Un groupe de gestion collective du droit d'auteur, la BMI pour Broadcast Music Inc, concurrente de l'ASCAP (American Society of Composers, Authors and Publishers – un des équivalent de la Sacem aux Etats-Unis) a décidé de poursuivre Pandora à la suite du rachat par celle-ci d'une radio terrestre, dans le but évident de faire baisser plus encore les royalties pourtant peu élevées qu'elle paye actuellement aux artistes.
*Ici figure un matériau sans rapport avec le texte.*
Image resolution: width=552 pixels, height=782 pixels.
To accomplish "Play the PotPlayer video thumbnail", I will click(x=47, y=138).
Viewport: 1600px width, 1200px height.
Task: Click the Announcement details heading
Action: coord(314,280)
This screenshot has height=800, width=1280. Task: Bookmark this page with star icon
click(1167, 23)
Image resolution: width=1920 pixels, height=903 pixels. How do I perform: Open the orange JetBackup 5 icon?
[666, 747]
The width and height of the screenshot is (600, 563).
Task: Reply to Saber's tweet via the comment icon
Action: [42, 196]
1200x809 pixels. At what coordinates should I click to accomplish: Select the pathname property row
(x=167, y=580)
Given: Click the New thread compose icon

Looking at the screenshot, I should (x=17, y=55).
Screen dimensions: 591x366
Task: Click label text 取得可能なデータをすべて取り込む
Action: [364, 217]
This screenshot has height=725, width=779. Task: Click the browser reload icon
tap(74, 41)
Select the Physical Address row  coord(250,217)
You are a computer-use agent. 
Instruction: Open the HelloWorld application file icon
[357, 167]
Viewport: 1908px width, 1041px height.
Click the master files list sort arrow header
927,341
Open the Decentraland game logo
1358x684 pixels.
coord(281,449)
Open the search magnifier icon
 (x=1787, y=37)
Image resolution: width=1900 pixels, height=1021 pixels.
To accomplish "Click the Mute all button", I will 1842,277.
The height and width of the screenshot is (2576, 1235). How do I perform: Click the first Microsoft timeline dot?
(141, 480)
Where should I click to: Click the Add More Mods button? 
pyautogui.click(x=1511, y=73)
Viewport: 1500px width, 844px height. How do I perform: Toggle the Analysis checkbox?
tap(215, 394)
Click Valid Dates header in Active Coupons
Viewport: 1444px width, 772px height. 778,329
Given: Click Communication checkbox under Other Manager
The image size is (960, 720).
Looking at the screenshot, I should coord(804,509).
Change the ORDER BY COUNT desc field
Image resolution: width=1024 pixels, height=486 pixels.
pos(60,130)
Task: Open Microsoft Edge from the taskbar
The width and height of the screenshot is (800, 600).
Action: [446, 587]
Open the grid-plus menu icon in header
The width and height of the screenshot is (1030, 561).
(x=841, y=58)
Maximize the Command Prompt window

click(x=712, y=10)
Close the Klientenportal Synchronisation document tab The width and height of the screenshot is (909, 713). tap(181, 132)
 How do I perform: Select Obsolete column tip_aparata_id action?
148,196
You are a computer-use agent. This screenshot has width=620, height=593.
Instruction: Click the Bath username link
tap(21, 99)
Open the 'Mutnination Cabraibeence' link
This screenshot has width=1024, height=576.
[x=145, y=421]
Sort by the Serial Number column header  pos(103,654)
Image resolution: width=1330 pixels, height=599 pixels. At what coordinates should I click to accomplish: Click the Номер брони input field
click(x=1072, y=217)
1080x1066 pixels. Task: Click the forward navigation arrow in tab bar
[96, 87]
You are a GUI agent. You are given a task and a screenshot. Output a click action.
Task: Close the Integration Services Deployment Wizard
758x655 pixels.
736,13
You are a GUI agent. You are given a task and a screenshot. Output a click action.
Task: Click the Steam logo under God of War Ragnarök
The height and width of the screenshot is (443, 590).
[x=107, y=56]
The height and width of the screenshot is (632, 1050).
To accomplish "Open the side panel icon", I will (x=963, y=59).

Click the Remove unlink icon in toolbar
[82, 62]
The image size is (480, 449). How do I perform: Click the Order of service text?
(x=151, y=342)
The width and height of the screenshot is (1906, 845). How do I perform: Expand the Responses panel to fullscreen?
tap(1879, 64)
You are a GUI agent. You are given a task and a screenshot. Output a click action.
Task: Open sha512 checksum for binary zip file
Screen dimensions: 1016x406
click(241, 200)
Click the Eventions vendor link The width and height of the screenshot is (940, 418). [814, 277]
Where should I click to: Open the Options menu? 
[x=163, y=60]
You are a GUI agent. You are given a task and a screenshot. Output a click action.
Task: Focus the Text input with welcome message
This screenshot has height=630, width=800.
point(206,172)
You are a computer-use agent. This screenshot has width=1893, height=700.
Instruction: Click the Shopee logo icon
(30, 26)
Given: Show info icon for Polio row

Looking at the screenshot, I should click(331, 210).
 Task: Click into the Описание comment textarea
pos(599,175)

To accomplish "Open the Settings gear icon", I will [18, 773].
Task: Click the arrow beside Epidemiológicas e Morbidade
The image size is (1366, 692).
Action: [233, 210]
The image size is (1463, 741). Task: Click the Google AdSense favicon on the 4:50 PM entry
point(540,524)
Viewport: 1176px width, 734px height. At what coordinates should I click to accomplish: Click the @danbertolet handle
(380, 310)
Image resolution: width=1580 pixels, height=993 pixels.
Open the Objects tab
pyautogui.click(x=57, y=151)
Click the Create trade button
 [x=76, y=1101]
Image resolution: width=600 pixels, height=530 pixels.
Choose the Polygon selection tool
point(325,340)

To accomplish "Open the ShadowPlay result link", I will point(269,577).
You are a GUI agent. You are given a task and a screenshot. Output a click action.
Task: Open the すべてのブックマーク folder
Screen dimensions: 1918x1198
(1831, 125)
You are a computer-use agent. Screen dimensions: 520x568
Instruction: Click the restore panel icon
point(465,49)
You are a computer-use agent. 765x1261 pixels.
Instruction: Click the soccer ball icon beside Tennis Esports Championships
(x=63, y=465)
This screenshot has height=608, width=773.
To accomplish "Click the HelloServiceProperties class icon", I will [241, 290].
Pour prendre le contre-pied de cette démarche, que l'ASCAP et la NMPA  (National Music Publishers Association – équivalent de notre CSDEM) ont déjà décriée y voyant même une déclaration de guerre, BMI a donc déposé plainte devant un tribunal de Manhattan pour réclamer que Pandora s'acquitte de droits d'auteurs "conformes aux taux du marché pour refléter la croissance explosive du marché de la musique en streaming sur Internet". Dans le texte de la plainte, le montant précis demandé n'est pas révélé, mais BMI précise que Spotify et Music Choice payent "autant ou plus" que la somme réclamée à cette webradio et demande donc que le tribunal reconnaisse qu'il s'agit là d'un taux "raisonnable". BMI, qui gère les droits de quelque 600 000 artistes sociétaires, fait également part de ses craintes, semblables à celles de l'ASCAP et de la NMPA, à savoir que le rachat de KXMZ-FM n'aurait été qu'une manoeuvre pour Pandora, qui pourrait ainsi réclamer le même taux qu'une fréquence commerciale terrestre : zéro! En attendant que cette affaire soit réglée, BMI a précisé qu'un taux "intérimaire" de licensing avait été négocié et s'appliquerait dès le 1er janvier 2014 et jusqu'au rendu du verdict. Jointe par Reuters, la porte-parole de la webradio, Mollie Starr, a rappelé que les "litiges concernant le caractère raisonnable des honoraires entre BMI et les utilisateurs de musique" relevaient d'une autorité fédérale, et que Pandora se réjouissait donc de l’observation d'une telle autorité sur ce procès.